§ SET TASK
Lay out the material below as a numbered list with one line per item, skipping any blank lines and leaving out the pictures.

§ INPUT DATA
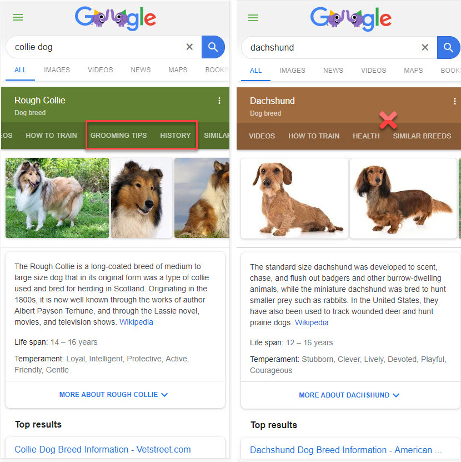View collie standing on grass photo

click(x=57, y=198)
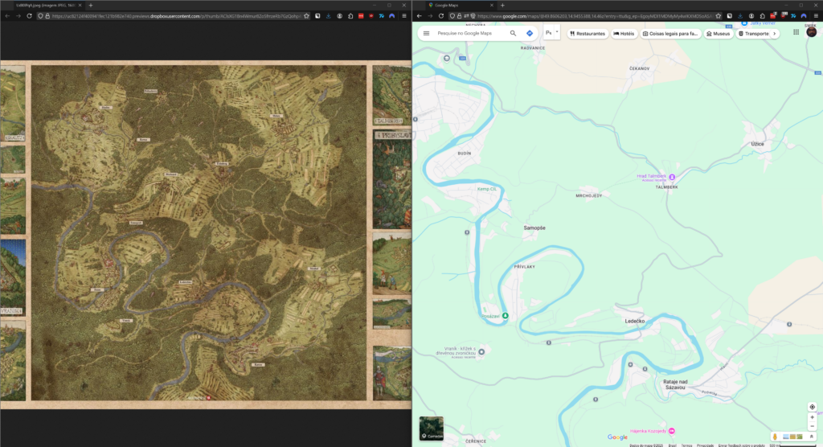823x447 pixels.
Task: Switch to the Google Maps browser tab
Action: (x=454, y=5)
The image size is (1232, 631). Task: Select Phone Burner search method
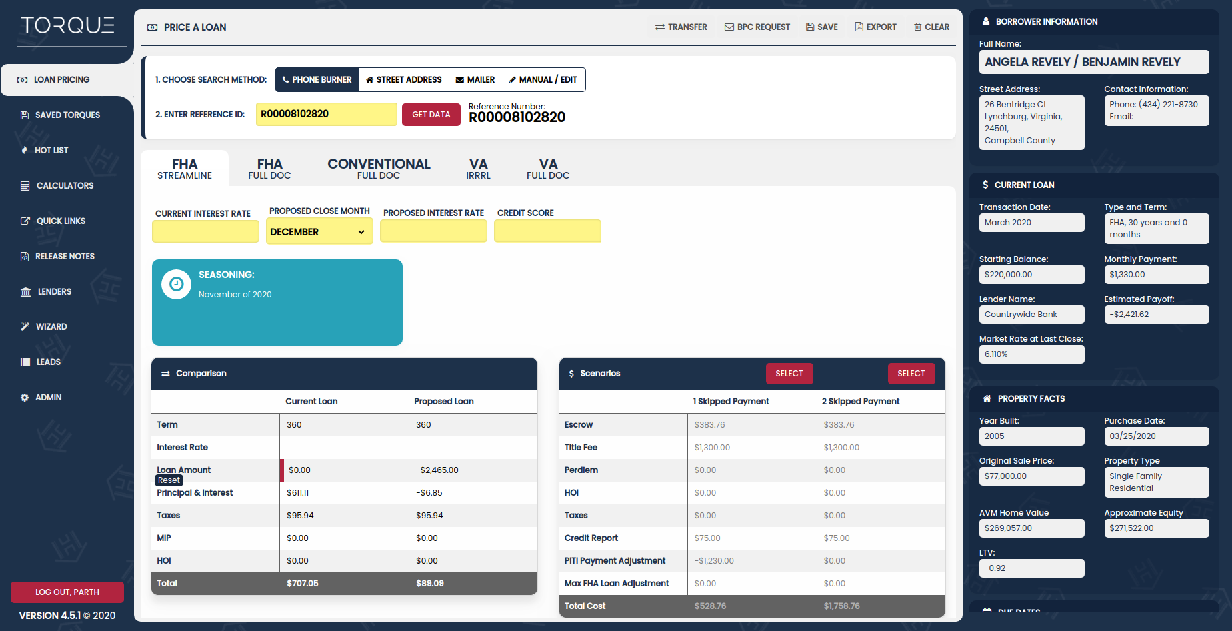coord(317,80)
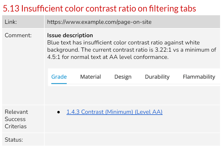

§ RESPONSE FOR THIS EXERCISE
1. View collie standing on grass photo
2. click(x=57, y=198)
3. 823x447 pixels.
4. Task: Switch to the Google Maps browser tab
5. Action: (x=454, y=5)
6. The image size is (1232, 631). Task: Select Phone Burner search method
7. coord(317,80)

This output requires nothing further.